さまざまなPJTを経験し、店舗マネージャーとしての一歩を歩み始めた大井の、今後の目標とは。

大井 「今後は、もちろんREVIVE KITCHENのPJTをビジネスとして成功をさせたいのと、その成功を通して新しいカルチャーをつくれたらいいなと思っています。その他、今興味があるものは『一次産業』なんです。

これは単純に、生産者・つくり手に対する憧れ、リスペクトが強くあるのかも知れません。土着感、自給自足の生活したいです(笑)。後は、やはりいつかは母の店を継ぎたいです。

母のお店のスタッフ、近所の人たちとは家族みたいな関係で、僕にとってやはり特別な場所なんです。『ただの飲食店ではなく、人と人がつながる・笑顔になれる場所』として母の店を受け継ぎ、時代に合ったミニマルだけど豊かな暮らし方をしたいです」

母親の店をすぐに継がずにウェルカムで働くことを選んだ大井。その判断に後悔はありません。

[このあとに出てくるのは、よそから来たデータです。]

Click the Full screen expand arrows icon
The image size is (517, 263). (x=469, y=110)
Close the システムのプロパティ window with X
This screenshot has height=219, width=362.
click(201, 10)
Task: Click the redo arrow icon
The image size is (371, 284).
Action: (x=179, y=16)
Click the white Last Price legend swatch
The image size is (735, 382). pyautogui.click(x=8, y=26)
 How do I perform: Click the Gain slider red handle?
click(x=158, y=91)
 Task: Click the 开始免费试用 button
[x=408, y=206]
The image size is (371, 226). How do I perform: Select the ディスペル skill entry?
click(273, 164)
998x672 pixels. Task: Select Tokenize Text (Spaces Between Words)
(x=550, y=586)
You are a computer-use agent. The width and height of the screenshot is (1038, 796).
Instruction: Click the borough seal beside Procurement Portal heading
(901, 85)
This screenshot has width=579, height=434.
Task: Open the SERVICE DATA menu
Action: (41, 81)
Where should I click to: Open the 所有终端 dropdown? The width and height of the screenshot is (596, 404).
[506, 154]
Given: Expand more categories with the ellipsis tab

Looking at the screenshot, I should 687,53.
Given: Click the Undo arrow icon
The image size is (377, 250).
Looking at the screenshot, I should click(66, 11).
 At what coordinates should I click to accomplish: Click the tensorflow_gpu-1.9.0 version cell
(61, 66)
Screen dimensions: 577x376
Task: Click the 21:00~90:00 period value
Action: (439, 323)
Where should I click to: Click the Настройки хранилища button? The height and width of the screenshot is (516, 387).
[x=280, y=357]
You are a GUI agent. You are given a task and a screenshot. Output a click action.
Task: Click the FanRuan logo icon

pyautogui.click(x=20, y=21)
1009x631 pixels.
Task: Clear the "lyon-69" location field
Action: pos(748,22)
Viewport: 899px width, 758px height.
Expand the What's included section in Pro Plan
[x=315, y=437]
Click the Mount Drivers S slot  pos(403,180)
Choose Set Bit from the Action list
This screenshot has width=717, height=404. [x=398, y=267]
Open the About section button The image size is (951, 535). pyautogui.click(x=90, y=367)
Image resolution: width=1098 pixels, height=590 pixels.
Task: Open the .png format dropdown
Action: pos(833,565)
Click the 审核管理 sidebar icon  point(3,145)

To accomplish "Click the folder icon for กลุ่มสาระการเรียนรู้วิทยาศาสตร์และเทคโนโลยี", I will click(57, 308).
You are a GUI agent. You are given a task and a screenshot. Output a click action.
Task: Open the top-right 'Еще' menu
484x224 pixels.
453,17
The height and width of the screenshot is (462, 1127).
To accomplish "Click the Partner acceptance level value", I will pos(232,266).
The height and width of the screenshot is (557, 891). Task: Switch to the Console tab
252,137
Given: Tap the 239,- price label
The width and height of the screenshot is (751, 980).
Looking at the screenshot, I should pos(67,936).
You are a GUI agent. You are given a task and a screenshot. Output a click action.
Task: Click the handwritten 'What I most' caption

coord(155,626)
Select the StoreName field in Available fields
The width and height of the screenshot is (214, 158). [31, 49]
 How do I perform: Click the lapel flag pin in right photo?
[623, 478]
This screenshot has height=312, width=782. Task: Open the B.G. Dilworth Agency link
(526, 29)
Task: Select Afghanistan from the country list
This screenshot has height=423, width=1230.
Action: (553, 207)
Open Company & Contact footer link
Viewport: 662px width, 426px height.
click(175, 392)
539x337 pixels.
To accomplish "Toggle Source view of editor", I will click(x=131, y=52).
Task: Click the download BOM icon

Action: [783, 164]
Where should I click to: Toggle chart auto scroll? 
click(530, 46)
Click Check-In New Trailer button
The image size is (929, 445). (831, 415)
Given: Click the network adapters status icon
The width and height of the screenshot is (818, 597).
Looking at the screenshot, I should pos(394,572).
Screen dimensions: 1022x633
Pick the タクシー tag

大井 「僕はウェルカムの企業理念の「感性の共鳴」という考え方がとても好きです。僕が言うのもおこがましいですが、母がつくった店は空間・スタイル・考え方、どれをとっても当時から本当にセンスが良かったんです。

そして、その感性・価値観に共鳴をしてくれる仲間、お客様がいたからこそ、40年以上も商売を続けることができていると思っています。ウェルカムで働いたことで再認識させてくれたこの考え方は、僕の今後の人生、生活における重要な判断基準のひとつとなっています。

これは中に入って経験したからこそ得られた考え方です。だから、あのときの僕の選択は正しかったと胸を張って言えます(笑)。後は、ウェルカムで一緒に働く仲間たち、関係するすばらしい方々とつながり出会えたことがとても幸せです。『人』が最高なんです」

大井の最終的な目標は、ウェルカムへの入社前から変わらずに母親の店を継ぐことです。大井がウェルカムにとって大切な戦力であることは間違いありませんが、自身の夢に向かっているメンバーを心から応援し、サポートする。

ウェルカムはどれだけ会社の規模が大きくなろうとも、本当の意味でメンバーを大切にする会社として、今後もメンバー一人ひとりに寄り添える企業でありたいと考えます。